Adding Ref-Counting to Rotor

Here.

Well, I can't put it off any longer. I wanted to wait 'til Chris Tavares and I were able to figure out what the problem was, but after months of help from the Compuware guys using a complementary hunk of their latest and greatest profiling software, we're no closer to finding out what causes the massive slow-down in compiling Rotor when we add our ref-counting implementation to it. The problem, of course, is that if we can't figure out what the problem is, we can't optimize our implementation to fix it.

The good news is that once we wait for the compilation to complete, the hybrid ref-counting (for deterministic resource management) + ref-tracking (for memory management) programming model is a thing of beauty. No longer do you have to write Dispose methods or even call Dispose methods, because our updated JITter takes care of it for you.
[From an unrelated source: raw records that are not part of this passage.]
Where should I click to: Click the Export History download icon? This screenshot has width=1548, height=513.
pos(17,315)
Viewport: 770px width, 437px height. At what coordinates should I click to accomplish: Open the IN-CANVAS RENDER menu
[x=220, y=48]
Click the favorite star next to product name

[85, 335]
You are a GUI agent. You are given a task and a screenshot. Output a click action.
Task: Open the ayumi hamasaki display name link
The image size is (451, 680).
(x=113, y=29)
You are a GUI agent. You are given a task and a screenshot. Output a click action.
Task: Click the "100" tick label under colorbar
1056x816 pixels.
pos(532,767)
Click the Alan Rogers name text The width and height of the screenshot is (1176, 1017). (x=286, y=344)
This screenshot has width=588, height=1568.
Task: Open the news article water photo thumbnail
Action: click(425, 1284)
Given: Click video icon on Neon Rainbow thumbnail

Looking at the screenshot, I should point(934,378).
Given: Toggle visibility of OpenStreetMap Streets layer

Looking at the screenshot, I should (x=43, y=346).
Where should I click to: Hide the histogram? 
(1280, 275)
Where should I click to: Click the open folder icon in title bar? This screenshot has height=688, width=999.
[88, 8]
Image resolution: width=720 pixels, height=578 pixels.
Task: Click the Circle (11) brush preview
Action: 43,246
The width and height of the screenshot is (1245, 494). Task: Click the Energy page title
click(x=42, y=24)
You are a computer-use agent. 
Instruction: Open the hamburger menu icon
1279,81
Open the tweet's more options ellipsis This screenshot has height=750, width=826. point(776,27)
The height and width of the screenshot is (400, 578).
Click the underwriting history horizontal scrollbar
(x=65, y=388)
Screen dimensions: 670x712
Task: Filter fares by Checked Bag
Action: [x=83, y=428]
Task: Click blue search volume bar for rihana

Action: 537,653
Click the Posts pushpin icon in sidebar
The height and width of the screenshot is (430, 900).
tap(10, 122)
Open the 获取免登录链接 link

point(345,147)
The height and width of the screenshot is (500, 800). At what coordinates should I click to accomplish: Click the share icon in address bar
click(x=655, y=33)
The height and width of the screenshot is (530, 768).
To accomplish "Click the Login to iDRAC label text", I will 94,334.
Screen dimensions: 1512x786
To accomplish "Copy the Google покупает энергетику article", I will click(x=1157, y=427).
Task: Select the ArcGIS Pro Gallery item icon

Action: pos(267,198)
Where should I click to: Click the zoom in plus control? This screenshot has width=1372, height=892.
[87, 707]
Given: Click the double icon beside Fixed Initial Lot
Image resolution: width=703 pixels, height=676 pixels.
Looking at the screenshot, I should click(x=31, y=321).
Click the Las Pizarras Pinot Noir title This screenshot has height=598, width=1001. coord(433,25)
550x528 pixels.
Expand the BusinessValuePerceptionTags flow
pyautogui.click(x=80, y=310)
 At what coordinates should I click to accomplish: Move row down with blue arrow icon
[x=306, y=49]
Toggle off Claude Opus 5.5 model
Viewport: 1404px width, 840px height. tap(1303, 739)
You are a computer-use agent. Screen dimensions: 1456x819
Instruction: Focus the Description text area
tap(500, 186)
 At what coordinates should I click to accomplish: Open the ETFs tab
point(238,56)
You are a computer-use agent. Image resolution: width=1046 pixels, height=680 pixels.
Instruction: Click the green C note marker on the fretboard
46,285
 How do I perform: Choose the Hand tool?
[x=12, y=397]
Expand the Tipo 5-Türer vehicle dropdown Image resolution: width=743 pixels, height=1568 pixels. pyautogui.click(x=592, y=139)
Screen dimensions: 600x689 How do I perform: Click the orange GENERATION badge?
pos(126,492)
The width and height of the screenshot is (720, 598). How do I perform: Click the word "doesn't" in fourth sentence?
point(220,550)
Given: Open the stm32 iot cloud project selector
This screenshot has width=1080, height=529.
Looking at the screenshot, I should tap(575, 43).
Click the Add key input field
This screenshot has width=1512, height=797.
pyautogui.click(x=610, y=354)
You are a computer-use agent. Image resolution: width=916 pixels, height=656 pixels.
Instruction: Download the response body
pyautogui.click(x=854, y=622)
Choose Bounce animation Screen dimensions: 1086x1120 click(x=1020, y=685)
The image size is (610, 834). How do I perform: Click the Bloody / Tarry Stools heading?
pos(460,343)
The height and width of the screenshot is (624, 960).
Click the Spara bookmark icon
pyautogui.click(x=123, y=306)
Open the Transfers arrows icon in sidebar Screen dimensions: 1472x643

However, because compilation of Rotor makes such nice use as a managed test of our implementation and because it currently sucks butt perf-wise, we're stuck. If you're into the low-level guts and you've got the time (that's what Chris and I ran out of), we'd love your feedback on our perf problems. Who knows, if we can make it efficient, MS might stick it into the next version of the CLR... (but I don't work for that team, so don't hold me to that : ).

BTW, I'd like to really thank Chris Tavares for his implementation work. It was my idea and my funding, but he did all the work up to and including several drafts of the paper. All I did was complain. Thanks, Chris, and I hope you're enjoying your child, which is a far better way to spend your free time than implementing my cockamamie ideas in Rotor.

BTW2, I'd like to take this opportunity to publicly apologize to Brian Harry. It is definitely the case that ref-counting *can* be added to .NET but I have in no way shown that it *should* be done. Thanks for letting me try, though. : )



13 comments on this post

John:


I hope you don’t mind Chris, but I’m going to use your blog to vent.. :P

This rant isn’t really addressed to anyone in particular, perhaps ‘programmers’ or ‘Microsoft’.

Reading between the lines: "Ref-counting in .NET isn't going to happen".

That means that we're stuck with IDisposable.

How about we start admitting that IDisposable is necessarily first-class because programmers frequently find themselves

in situations where they need precise control over object 'destruction' (in the general sense) and they need to

interact with the rest of the world outside of their own code and have a consistent understanding of the semantics

attributed to interfaces? If IDisposable is necessarily first class, then could we properly and formally define its

usage? Please? Pretty please, with sugar on top? I don't have a problem with 'contract' being part of the 'language',

(there is no use trying to pretend that it isn't, especially when you have language features calling on interfaces).

It would be nice if the BCL could lead from the front-lines by consistently applying the appropriate semantics. What is

this I hear [1] about IEnumerator using 'dispose' to 'finish'!! Surely you finish with an enumerator, not dispose of

it? If 'finishing' with and enumerator requires 'disposal' isn't that simply an implementation detail that should

depend on whether or not the enumerator relies on something outside the managed environment? I can define an interface

like IDisposable in one line of code, why be so stingy with them and try and make IDisposable do everything?!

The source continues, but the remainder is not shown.